Hélène Rey (born 1970) is a French economist who serves as Professor at London Business School (LBS). Her work focuses on international trade, financial imbalances, financial crises and the international monetary system.

Early life and education
The daughter of a teacher and an engineer, Rey was born in Brioude of South-Central France in 1970, where she lived for the early years of her life, speaking both French and English. 

Rey received her undergraduate degree from ENSAE Paris in 1994 and a Master of Science degree in Engineering Economic Systems from Stanford University the same year. She has Ph.Ds from Ecole des Hautes Etudes en Sciences Sociales and London School of Economics, both in 1998.

Career
After working as a lecturer at LSE 1997–2000 Rey was assistant professor and later professor (2006) at Princeton University where she also worked at Bendheim Center for Finance and  Woodrow Wilson School.

Rey was a member of the Conseil d'analyse économique which advises the French Prime Minister on economic matters from 2010 to 2012, and since 2012 has been a member of the Commission Economique de la Nation which advises the Finance Minister of France. 

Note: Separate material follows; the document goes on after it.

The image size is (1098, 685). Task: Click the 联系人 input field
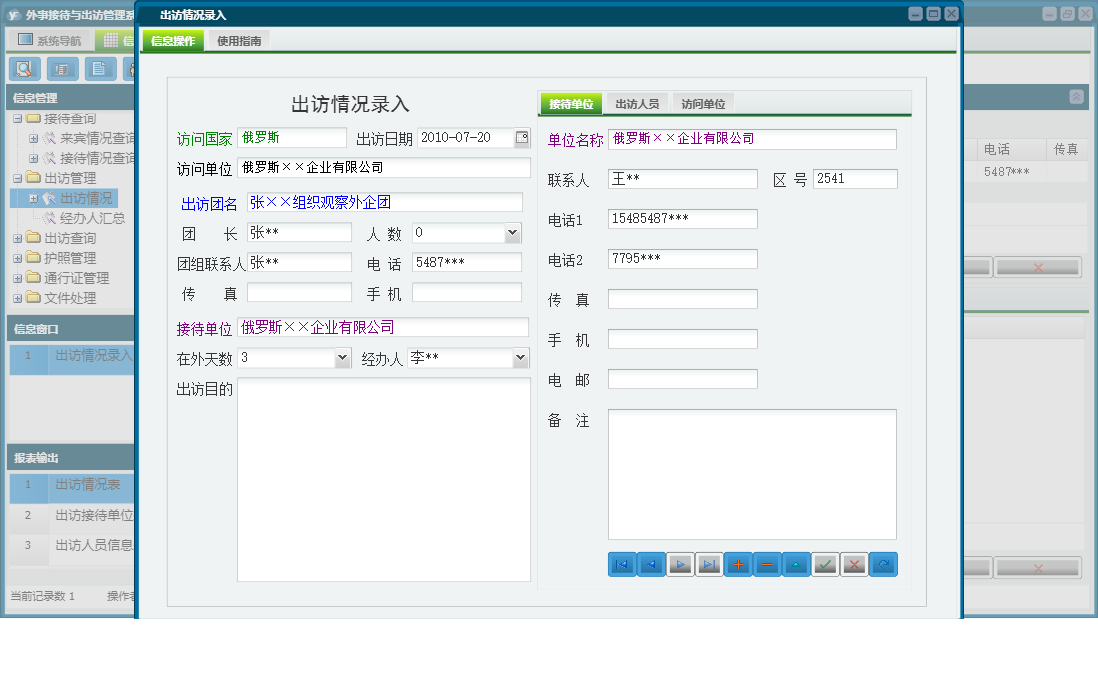[x=682, y=179]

Rey is a regular contributor the French magazine Les Échos. 
She became a co-editor of the Annual Review of Economics as of 2019.

In 2013 Rey became the first woman to win the Yrjö Jahnsson Award, sharing the prize with Thomas Piketty. Rey was also awarded the Inaugural Carl Menger Preis in 2014, the 2015 Prix Edouard Bonnefous, the 2017 Maurice Allais Prize and the 2020 Prix Turgot.

Economic research
Rey focuses her research on the determinants and consequences of financial trade and economic imbalances, the theory of financial crisis, and how the international monetary system is organized. Through her research, she has shown that certain countries different gross external asset positions help them predict future financial positions along with their exchange rates.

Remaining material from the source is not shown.